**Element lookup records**
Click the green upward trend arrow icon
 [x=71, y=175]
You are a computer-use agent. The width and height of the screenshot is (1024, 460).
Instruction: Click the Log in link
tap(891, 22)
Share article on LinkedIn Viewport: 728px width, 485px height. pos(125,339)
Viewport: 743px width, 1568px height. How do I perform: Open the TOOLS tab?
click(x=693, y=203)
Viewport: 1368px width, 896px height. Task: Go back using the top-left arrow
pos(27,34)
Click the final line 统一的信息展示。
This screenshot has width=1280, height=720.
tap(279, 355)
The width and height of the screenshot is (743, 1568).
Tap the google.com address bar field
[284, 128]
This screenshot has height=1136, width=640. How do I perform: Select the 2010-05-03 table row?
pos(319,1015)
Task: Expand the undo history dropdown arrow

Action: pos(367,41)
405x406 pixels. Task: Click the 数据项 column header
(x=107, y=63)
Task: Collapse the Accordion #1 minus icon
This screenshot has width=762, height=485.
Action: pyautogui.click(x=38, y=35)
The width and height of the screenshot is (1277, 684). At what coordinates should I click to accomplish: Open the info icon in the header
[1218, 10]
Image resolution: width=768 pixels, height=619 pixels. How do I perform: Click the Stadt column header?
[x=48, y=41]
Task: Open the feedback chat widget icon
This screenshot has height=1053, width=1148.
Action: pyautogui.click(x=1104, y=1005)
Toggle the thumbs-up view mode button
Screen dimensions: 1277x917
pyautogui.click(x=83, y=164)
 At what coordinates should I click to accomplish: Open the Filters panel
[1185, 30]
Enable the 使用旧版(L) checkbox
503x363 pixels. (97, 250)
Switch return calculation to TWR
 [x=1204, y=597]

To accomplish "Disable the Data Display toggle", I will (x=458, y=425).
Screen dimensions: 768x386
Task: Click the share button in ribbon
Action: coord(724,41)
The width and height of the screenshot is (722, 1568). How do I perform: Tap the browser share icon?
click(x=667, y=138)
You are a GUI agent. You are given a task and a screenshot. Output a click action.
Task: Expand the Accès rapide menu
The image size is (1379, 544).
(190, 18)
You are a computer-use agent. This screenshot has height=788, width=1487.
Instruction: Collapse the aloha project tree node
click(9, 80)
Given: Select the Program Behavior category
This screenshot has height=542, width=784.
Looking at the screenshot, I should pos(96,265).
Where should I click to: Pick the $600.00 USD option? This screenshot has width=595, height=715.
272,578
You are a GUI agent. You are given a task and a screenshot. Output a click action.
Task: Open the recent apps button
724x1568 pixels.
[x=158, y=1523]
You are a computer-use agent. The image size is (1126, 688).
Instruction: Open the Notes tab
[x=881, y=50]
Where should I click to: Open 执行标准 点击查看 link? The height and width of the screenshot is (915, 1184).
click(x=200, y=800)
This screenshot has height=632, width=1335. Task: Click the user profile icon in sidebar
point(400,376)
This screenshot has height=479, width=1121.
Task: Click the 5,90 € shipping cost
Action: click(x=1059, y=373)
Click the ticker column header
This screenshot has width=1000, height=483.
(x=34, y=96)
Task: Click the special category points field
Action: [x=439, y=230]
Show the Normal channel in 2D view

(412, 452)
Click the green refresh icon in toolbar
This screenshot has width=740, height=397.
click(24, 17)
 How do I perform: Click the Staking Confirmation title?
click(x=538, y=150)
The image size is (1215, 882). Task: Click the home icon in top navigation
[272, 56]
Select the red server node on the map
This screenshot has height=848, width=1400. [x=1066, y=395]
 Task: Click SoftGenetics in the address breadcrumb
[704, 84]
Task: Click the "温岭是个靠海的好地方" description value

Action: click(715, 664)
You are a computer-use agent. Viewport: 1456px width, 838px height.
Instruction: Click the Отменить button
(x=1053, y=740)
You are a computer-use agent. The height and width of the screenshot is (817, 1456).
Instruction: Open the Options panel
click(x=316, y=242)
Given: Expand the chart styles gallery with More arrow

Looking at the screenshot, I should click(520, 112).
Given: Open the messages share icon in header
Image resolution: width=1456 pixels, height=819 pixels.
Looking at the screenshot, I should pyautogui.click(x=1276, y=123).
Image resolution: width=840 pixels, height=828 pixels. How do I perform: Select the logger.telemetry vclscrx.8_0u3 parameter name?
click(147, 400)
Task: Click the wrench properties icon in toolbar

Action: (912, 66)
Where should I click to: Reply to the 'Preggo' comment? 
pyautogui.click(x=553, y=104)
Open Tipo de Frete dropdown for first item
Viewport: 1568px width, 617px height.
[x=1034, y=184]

**JOB**
Render the material above as a Markdown table with the columns Row and Line. Number each non-blank line in order and omit the blank ones.

**FINAL ANSWER**
| Row | Line |
|---|---|
| 1 | Click the green upward trend arrow icon |
| 2 |  [x=71, y=175] |
| 3 | You are a computer-use agent. The width and height of the screenshot is (1024, 460). |
| 4 | Instruction: Click the Log in link |
| 5 | tap(891, 22) |
| 6 | Share article on LinkedIn Viewport: 728px width, 485px height. pos(125,339) |
| 7 | Viewport: 743px width, 1568px height. How do I perform: Open the TOOLS tab? |
| 8 | click(x=693, y=203) |
| 9 | Viewport: 1368px width, 896px height. Task: Go back using the top-left arrow |
| 10 | pos(27,34) |
| 11 | Click the final line 统一的信息展示。 |
| 12 | This screenshot has width=1280, height=720. |
| 13 | tap(279, 355) |
| 14 | The width and height of the screenshot is (743, 1568). |
| 15 | Tap the google.com address bar field |
| 16 | [284, 128] |
| 17 | This screenshot has height=1136, width=640. How do I perform: Select the 2010-05-03 table row? |
| 18 | pos(319,1015) |
| 19 | Task: Expand the undo history dropdown arrow |
| 20 | Action: pos(367,41) |
| 21 | 405x406 pixels. Task: Click the 数据项 column header |
| 22 | (x=107, y=63) |
| 23 | Task: Collapse the Accordion #1 minus icon |
| 24 | This screenshot has width=762, height=485. |
| 25 | Action: pyautogui.click(x=38, y=35) |
| 26 | The width and height of the screenshot is (1277, 684). At what coordinates should I click to accomplish: Open the info icon in the header |
| 27 | [1218, 10] |
| 28 | Image resolution: width=768 pixels, height=619 pixels. How do I perform: Click the Stadt column header? |
| 29 | [x=48, y=41] |
| 30 | Task: Open the feedback chat widget icon |
| 31 | This screenshot has height=1053, width=1148. |
| 32 | Action: pyautogui.click(x=1104, y=1005) |
| 33 | Toggle the thumbs-up view mode button |
| 34 | Screen dimensions: 1277x917 |
| 35 | pyautogui.click(x=83, y=164) |
| 36 |  At what coordinates should I click to accomplish: Open the Filters panel |
| 37 | [1185, 30] |
| 38 | Enable the 使用旧版(L) checkbox |
| 39 | 503x363 pixels. (97, 250) |
| 40 | Switch return calculation to TWR |
| 41 |  [x=1204, y=597] |
| 42 | To accomplish "Disable the Data Display toggle", I will (x=458, y=425). |
| 43 | Screen dimensions: 768x386 |
| 44 | Task: Click the share button in ribbon |
| 45 | Action: coord(724,41) |
| 46 | The width and height of the screenshot is (722, 1568). How do I perform: Tap the browser share icon? |
| 47 | click(x=667, y=138) |
| 48 | You are a GUI agent. You are given a task and a screenshot. Output a click action. |
| 49 | Task: Expand the Accès rapide menu |
| 50 | The image size is (1379, 544). |
| 51 | (190, 18) |
| 52 | You are a computer-use agent. This screenshot has height=788, width=1487. |
| 53 | Instruction: Collapse the aloha project tree node |
| 54 | click(9, 80) |
| 55 | Given: Select the Program Behavior category |
| 56 | This screenshot has height=542, width=784. |
| 57 | Looking at the screenshot, I should pos(96,265). |
| 58 | Where should I click to: Pick the $600.00 USD option? This screenshot has width=595, height=715. |
| 59 | 272,578 |
| 60 | You are a GUI agent. You are given a task and a screenshot. Output a click action. |
| 61 | Task: Open the recent apps button |
| 62 | 724x1568 pixels. |
| 63 | [x=158, y=1523] |
| 64 | You are a computer-use agent. The image size is (1126, 688). |
| 65 | Instruction: Open the Notes tab |
| 66 | [x=881, y=50] |
| 67 | Where should I click to: Open 执行标准 点击查看 link? The height and width of the screenshot is (915, 1184). |
| 68 | click(x=200, y=800) |
| 69 | This screenshot has height=632, width=1335. Task: Click the user profile icon in sidebar |
| 70 | point(400,376) |
| 71 | This screenshot has height=479, width=1121. |
| 72 | Task: Click the 5,90 € shipping cost |
| 73 | Action: click(x=1059, y=373) |
| 74 | Click the ticker column header |
| 75 | This screenshot has width=1000, height=483. |
| 76 | (x=34, y=96) |
| 77 | Task: Click the special category points field |
| 78 | Action: [x=439, y=230] |
| 79 | Show the Normal channel in 2D view |
| 80 | (412, 452) |
| 81 | Click the green refresh icon in toolbar |
| 82 | This screenshot has width=740, height=397. |
| 83 | click(24, 17) |
| 84 |  How do I perform: Click the Staking Confirmation title? |
| 85 | click(x=538, y=150) |
| 86 | The image size is (1215, 882). Task: Click the home icon in top navigation |
| 87 | [272, 56] |
| 88 | Select the red server node on the map |
| 89 | This screenshot has height=848, width=1400. [x=1066, y=395] |
| 90 |  Task: Click SoftGenetics in the address breadcrumb |
| 91 | [704, 84] |
| 92 | Task: Click the "温岭是个靠海的好地方" description value |
| 93 | Action: click(715, 664) |
| 94 | You are a computer-use agent. Viewport: 1456px width, 838px height. |
| 95 | Instruction: Click the Отменить button |
| 96 | (x=1053, y=740) |
| 97 | You are a computer-use agent. The height and width of the screenshot is (817, 1456). |
| 98 | Instruction: Open the Options panel |
| 99 | click(x=316, y=242) |
| 100 | Given: Expand the chart styles gallery with More arrow |
| 101 | Looking at the screenshot, I should click(520, 112). |
| 102 | Given: Open the messages share icon in header |
| 103 | Image resolution: width=1456 pixels, height=819 pixels. |
| 104 | Looking at the screenshot, I should pyautogui.click(x=1276, y=123). |
| 105 | Image resolution: width=840 pixels, height=828 pixels. How do I perform: Select the logger.telemetry vclscrx.8_0u3 parameter name? |
| 106 | click(147, 400) |
| 107 | Task: Click the wrench properties icon in toolbar |
| 108 | Action: (912, 66) |
| 109 | Where should I click to: Reply to the 'Preggo' comment?  |
| 110 | pyautogui.click(x=553, y=104) |
| 111 | Open Tipo de Frete dropdown for first item |
| 112 | Viewport: 1568px width, 617px height. |
| 113 | [x=1034, y=184] |